The 2017 methodology comprises 69 indicators, including five new indicators developed in response to changes in global health priorities. One new indicator, for example, specifically recognises R&D projects targeting priority R&D gaps or needs identified by stakeholders such as WHO. The Index research team applied stricter standards than in 2015 for deciding when to retain, strengthen, merge or remove a metric: four indicators are mergers of pre-existing ones and 15 indicators have been removed. As a result, the methodology has a tighter focus on where action by pharmaceutical companies has the greatest potential for improving access to medicine.

3. Targeted analysis of priority R&D

WHO and others have called for R&D to be urgently prioritised for specific diseases in order to address urgent public health issues. The 2018 Index will analyse how companies are responding through an assessment of R&D for priority diseases. More than half of the disease scope (45 out of 77) have an identified priority R&D gap or need, including for new diagnostic products, vaccines or medicines.

4. Cancer is now in scope

Cancer incidence continues to rise in low- and middle-income countries. These countries shoulder a considerable proportion of the global cancer burden, and are increasingly prioritising cancer care in national healthcare plans. In 2018, the Index will assess companies’ actions to improve access to cancer control for the first time. Cancers that place a high burden on public health will be analysed in R&D, while cancer medicines on the latest WHO Model List of Essential Medicines (2017) qualify for analyses of pricing, patenting and donations practices.

5. Closer analysis of behaviours that facilitate access to medicine

The Access to Medicine Index measures four aspects of pharmaceutical company behaviour – transparency, commitment, performance and innovation (referred to as Strategic Pillars). Their relative importance varies depending on the action in question, whether it is negotiating voluntary licenses, marketing activities or capacity building initiatives, for example. For the first time, this variation has been captured in the Index’s analytical framework.

6. New metrics for capturing the quality and impact of access initiatives

In 2018, the Index will take a deeper look at the quality of companies’ capacity building initiatives, by comparing a selection against a framework of good practice standards developed by the Index research team. The Index will also deepen its analysis of where and how companies monitor and measure the impact of their access-to-medicine activities.

Methodology for the 2016 Access to Medicine Index

In 2016, the Index measured the same 20 companies as in the 2014 iteration: these companies remained the largest R&D-based pharmaceutical companies with the most relevant expertise and portfolios. The geographic scope totaled 107 countries: a handful of countries moved out of scope, as socio-economic conditions improved, while others (Iran, Jamaica, Mexico, Panama and Peru) moved into scope. The disease scope for the 2016 Index comprised 50 conditions and diseases. In 2016, more up-to-date data on disease burdens had become available, bringing three additional non-communicable diseases into scope.
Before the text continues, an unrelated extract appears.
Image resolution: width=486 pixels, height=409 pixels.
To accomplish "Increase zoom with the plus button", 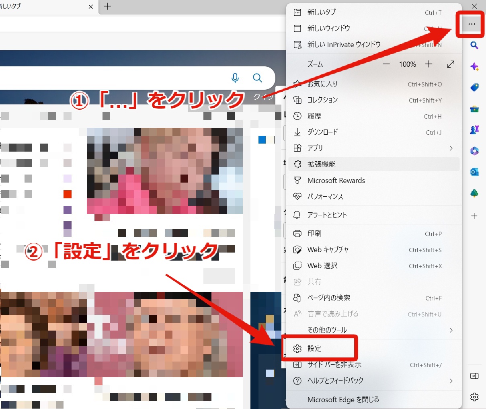I will [429, 64].
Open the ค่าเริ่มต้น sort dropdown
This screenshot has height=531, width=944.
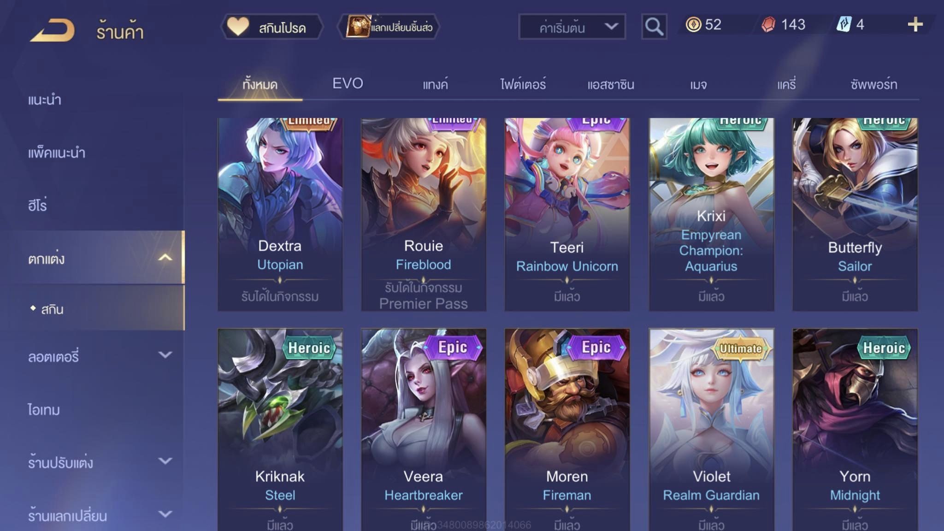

The 2016 Index uses 83 indicators: 6 were new in 2016 and 9 are mergers of pre-existing indicators. 9 indicators from the previous methodology were removed. Changes were made following statistical analyses, either to improve our measurements of company practice, to align with changes in global-health priorities, or to improve efficiencies in analysis and data capture.
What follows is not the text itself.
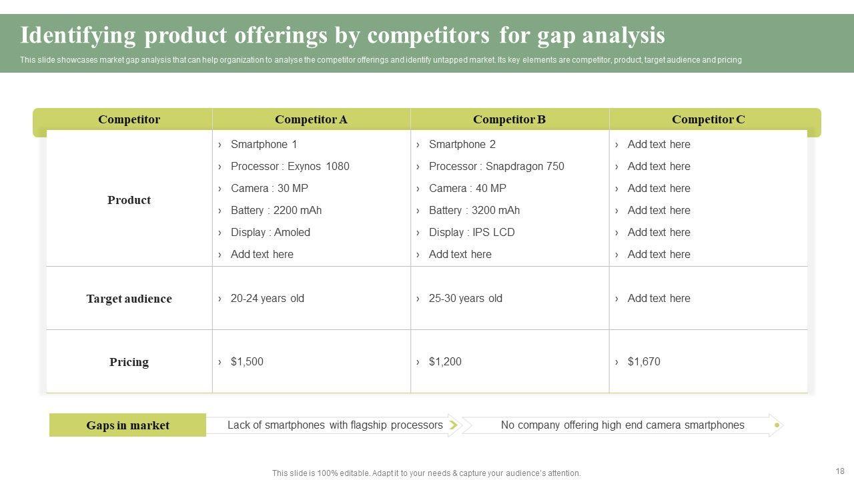The width and height of the screenshot is (854, 480).
Task: Select the Competitor C column header
Action: 708,119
For the 2016 Index, the methodology review started with a series of indicator-level tests carried out by the Index research team to pinpoint risks of redundancy, where scoring guidelines could be tightened for 2016, and where data quality could be enhanced. The outcomes were used to inform methodology proposals that were also closely informed by stakeholder views. Strategic guidance was provided by the Expert Review Committee (ERC) for the 2016 Access to Medicine Index Methodology Report, an independent body of experts from, among others, the WHO, governments, patient organisations, the industry, academia and investors.